遺伝子合成:合成を多重化する方法
Nature Nanotechnology 2018, 218 doi: 10.1038/s41565-018-0075-5
遺伝子合成は、タンパク質設計など遺伝子の多くの応用に不可欠である。しかし、遺伝子塩基配列解読技術と比べて、遺伝子合成技術はそれほど開発されておらず、現行の段階的な縫製式の合成方法はかなり費用がかかる。今回Plesaたちは、DropSynthと呼ばれるずっと安価なワンポット法を報告している。彼らは、この方法でオリゴヌクレオチドマイクロアレイから複数の遺伝子を同時に合成できた。

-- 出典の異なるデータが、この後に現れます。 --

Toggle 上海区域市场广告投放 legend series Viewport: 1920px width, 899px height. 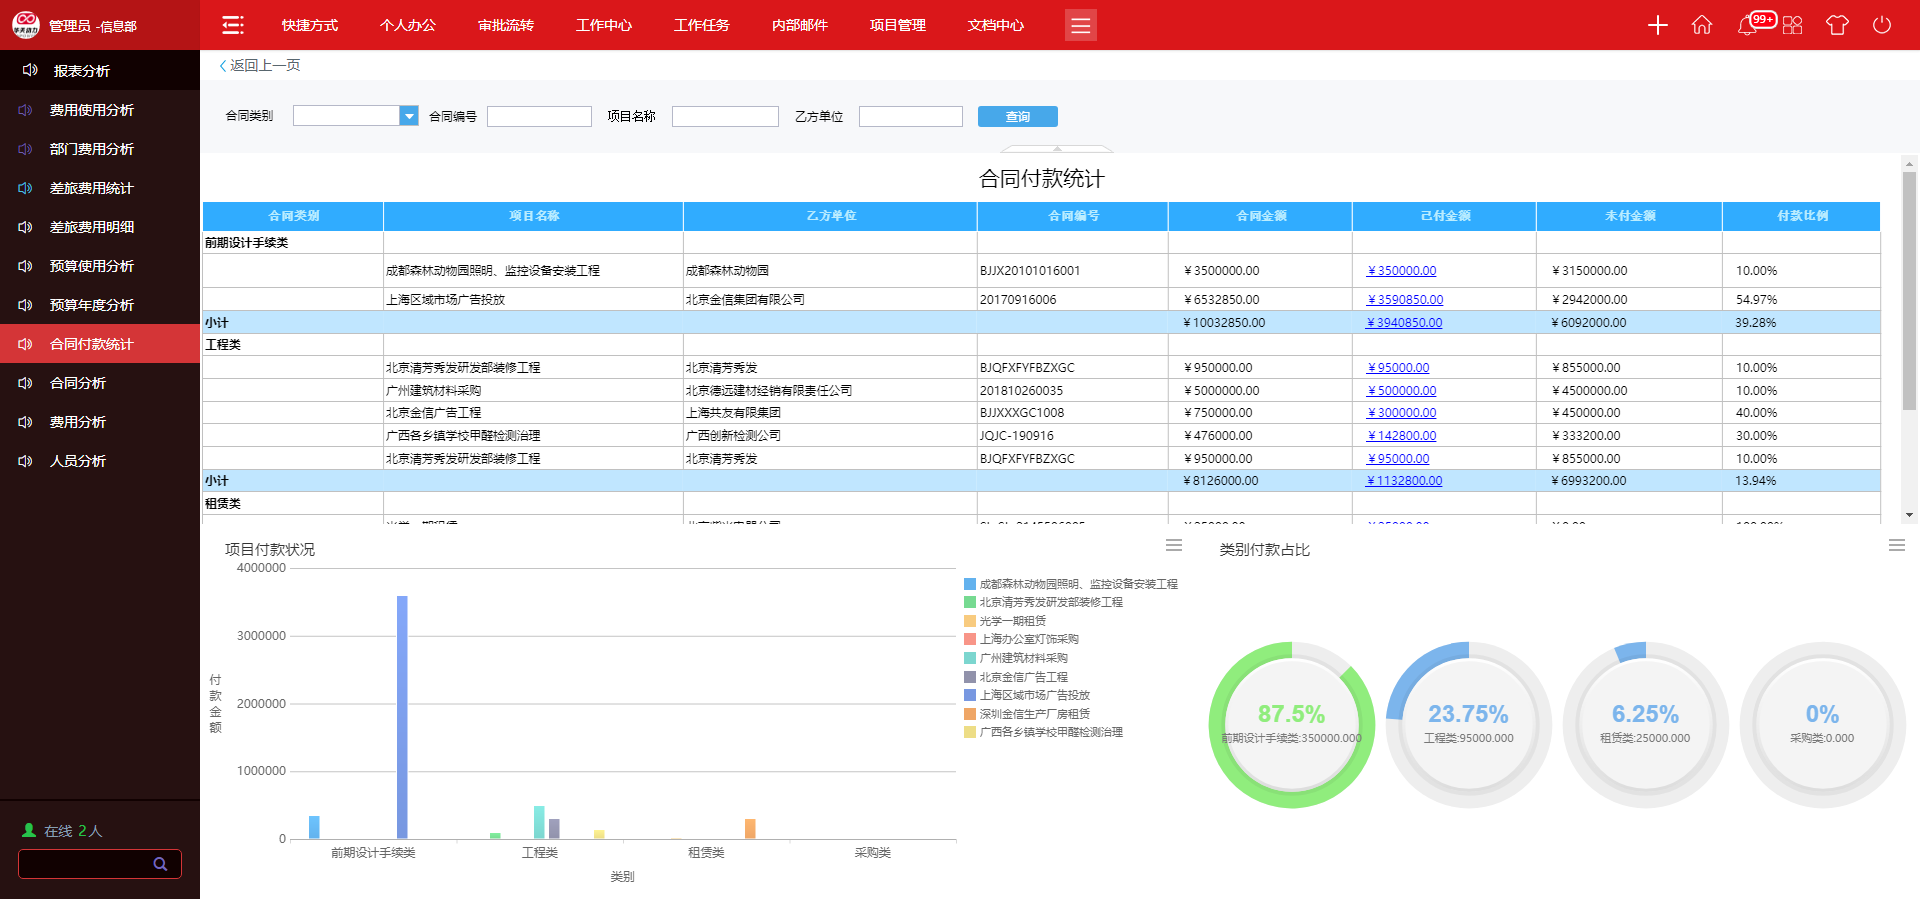click(1034, 695)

このDropSynth法では、バーコードをつけたマイクロビーズを用いて、相補的なバーコードを持つ所望のオリゴヌクレオチドがオリゴマイクロアレイから引き出される。次に、オリゴヌクレオチドを捉えたマイクロビーズが乳化されて、ピコリットルの液滴になり、そこでポリメラーゼサイクリングアセンブリーによって所望の塩基配列を持つ完全長遺伝子が組み立てられる。そして、IIS型制限酵素部位によって、得られた塩基配列がエマルション液滴から解放される。その結果として、2種の大腸菌(E. coli)タンパク質のホモログをエンコードした合成遺伝子を数千個合成するのに成功した。さらに、特定の機能を補完するこのタンパク質ホモログの能力が、多重化した機能アッセイを用いて検証された。こうした結果は、塩基配列と機能の関連の解明を進めるのに役立つ可能性がある。また、このDropSynth法は特殊な器具を必要としないので、オリゴヌクレオチドプールと同程度の価格で遺伝子プールを利用できるようになる。しかし、この方法は大きな遺伝子ライブラリーを得るには有利だが、特定の遺伝子を作製する効率が低すぎるので、製造ニーズを満たすよう改善する必要があることに留意すべきである。